3. Avoid Using Power to Get What You Want
Finally, see if the wannabe leaders are drawing down on some sort of power. Do they make threats or try to embarrass the other person? Do they gang up on a team member to get him or her fired? If so, they’re on the wrong track.

Two decades of watching people who were picked by their peers as their most influential people has proven that people who have power don’t use it extrinsically. Instead of their external power, they use their ability to communicate. They explain the natural consequences associated with failure. People are often unaware of the problems they may be causing others. They may not know the pain they’re passing on to clients or coworkers. So trade your power for a simple explanation and continue down the path of healthy dialogue.

Think about the contestants you admire most. Sure, they are bright, but they don’t always come up with the best ideas. Nobody does. Perhaps they even drop the occasional ball. Everybody does. But they always do one thing well: They‘re skilled at working with their colleagues. They consistently demonstrate the dialogue keys.

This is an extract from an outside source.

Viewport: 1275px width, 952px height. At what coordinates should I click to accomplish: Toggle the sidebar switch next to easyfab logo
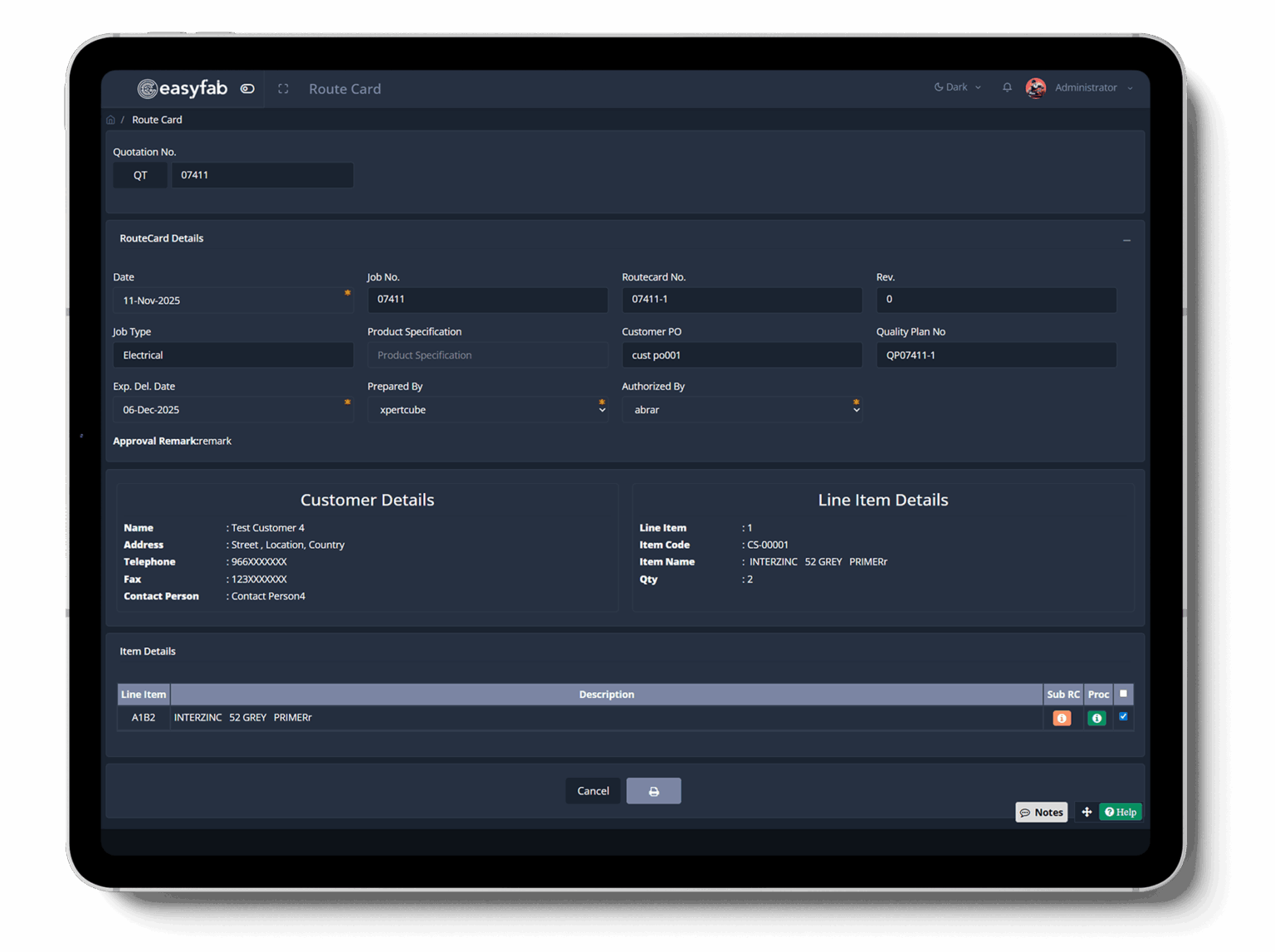(247, 89)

Learn how to master these three keys, and you’ll be viewed by both your boss and your colleagues as the best at wielding influence. So tune in next week and watch for the keys. Then ask yourself, “How do I stack up?” For an immediate answer, go online and take a free self-assessment at to see where you stand.

Kerry Patterson is coauthor of three New York Times bestselling books: Crucial Conversations, Crucial Confrontations, and Influencer. His fourth book, Change Anything, is scheduled for release in April 2011. He is the cofounder of VitalSmarts, as well as a sought-after speaker and consultant to the Fortune 500. He and his coauthors blog regularly at .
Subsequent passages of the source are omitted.